65 Years ECHR - Jekyll and Hyde in Strasbourg

Exactly one month ago, on 4 November 2015, the European Convention on Human Rights had been in existence for exactly 65 years. In 1950, thirteen Council of Europe Ministers signed the treaty in the Palazzo Barberini in Rome. To commemorate that special moment and all the developments since, my alma mater, the Leiden Law School organised a special event in which all invited speakers were asked to deliver short, column-like, thought-provoking or even comical statements on the Convention and the Court, which were not allowed to exceed five minutes. Among the speakers were the President of the Dutch Supreme Court, the Dutch government agent at the Court, and a number of academic ECHR experts, including yours truly. Several of these contributions have now been published on the website of Leiden Law School and will also be published in the Dutch human rights review (Nederlands Tijdschrift voor de Mensenrechten). This was my own tongue-in-cheek addition to the line-up of speakers:

Jeckyll and Hyde in Strasbourg

Having a split personality is usually not seen as a positive thing. Not for the outside world, and not for the person itself. Robert Stevenson’s novel about Dr Jekyll and Mr Hyde famously showed how the constant shifting between personalities could almost destroy someone. A clear and unified self-perception and image is the preferred style of identity in almost all fields of life and practice, from organizational science to marketing and psychology. Choices have to be made for the sake of clarity and efficiency, but also for the mere functioning of a person or organization it seems.

From this perspective, it is no surprise that the history of the main guardian institution of the ECHR, the European Court of Human Rights, which celebrated its 50th anniversary this month on 4 November, has been marked by an almost constant discussion about the Court’s role and focus. The text of the Convention itself seemed straightforward enough about the function of the Strasbourg Court. It states in Article 19 that the Court was created “to ensure the observance of the engagements undertaken by the High Contracting Parties.” But the ways in which this can be done has led to deep soul-searching within the Court and a lot of debate outside it. Should the Court focus on the role of provider of individual justice in the applications that represent the large bulk of its docket, or should it, for principled or pragmatic reasons take an altogether different, more constitutional role, ruling on principles and structures rather than the nitty-gritty of each individual case?

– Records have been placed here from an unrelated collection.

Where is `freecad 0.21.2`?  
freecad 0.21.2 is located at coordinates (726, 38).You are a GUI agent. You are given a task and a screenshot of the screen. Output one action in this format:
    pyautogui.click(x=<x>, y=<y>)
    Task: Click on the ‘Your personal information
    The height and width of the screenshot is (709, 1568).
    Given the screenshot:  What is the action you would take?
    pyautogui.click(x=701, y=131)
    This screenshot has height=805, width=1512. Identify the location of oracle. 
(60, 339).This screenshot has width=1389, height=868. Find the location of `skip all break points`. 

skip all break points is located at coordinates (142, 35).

Looking back at the history of the Court’s work in acting as guardian of the Convention, we can easily discern traces of both. Most judgments have focused on very individualised instances of injustice. But the Court started pointing at structural deficiencies in states early on, for example in Marckx v Belgium. In addition, there have been a few inter-state cases of course. And more recently, in the last decade, state parties have nudged the Court into experimentation leading away, at a slightly larger scale, from dealing with all individual cases. The Convention since Protocol 14 includes a provision in Article 35 on the possibility to dismiss cases in which the applicant did not suffer “a significant disadvantage”. Not every single case merits discussion by the Court anymore. However sparingly used, it departs from the principle of purely providing individual justice to everyone coming to Strasbourg. In a more significant move, the Court has developed the practice of the so-called pilot judgment procedure, starting with the Broniowski v Poland case in 2004.

Pilot judgments are a tool to be used when the Court receives a large number of applications with the same root cause. The Court then selects one, pars pro toto, to deal with all comparable applications. In a pilot judgment, the Court both identifies the structural human rights problem at stake and gives indications to the state concerned that go beyond the individual case. These problems have so far included overly long judicial procedures, property restitution programmes, and prison conditions for example. This in effect gives the Court a quasi-constitutional role through the lens of one case.

Often but not always, comparable cases pending before the Court are “frozen”, leaving these other applicants in the metaphorical cold, or eventually even sending their case back to the national level. For them, the benefits of the Court taking a constitutional role may be quite difficult to see. And sometimes, the pilot judgment procedure yields no direct results at all, as the country at stake resists the Court’s more intrusive, constitutional actions. This was the case in the British prisoners’ voting rights saga. But when the pilot procedure works well, it not only saves the Court work, it also goes beyond the combatting of symptoms and addresses the causes of human rights problems more directly. In those instances the Court weds its individual-justice personality with its constitutional one.


To conclude, the Court has to deal on a daily basis with countries who constantly shift from nice dr Jekylls to evil Mr Hydes and vice versa. The agility with which states oscillate between good and bad human rights practice is obviously not something to be copied by the Court. But I certainly wish for the Court in the coming years to become more at ease with its double identity as both a guardian of individual justice and as a constitutional actor. The two can and should co-exist. The Court itself has called the Convention a living instrument. It is time the Court accepts something else: that it has, itself, a living identity.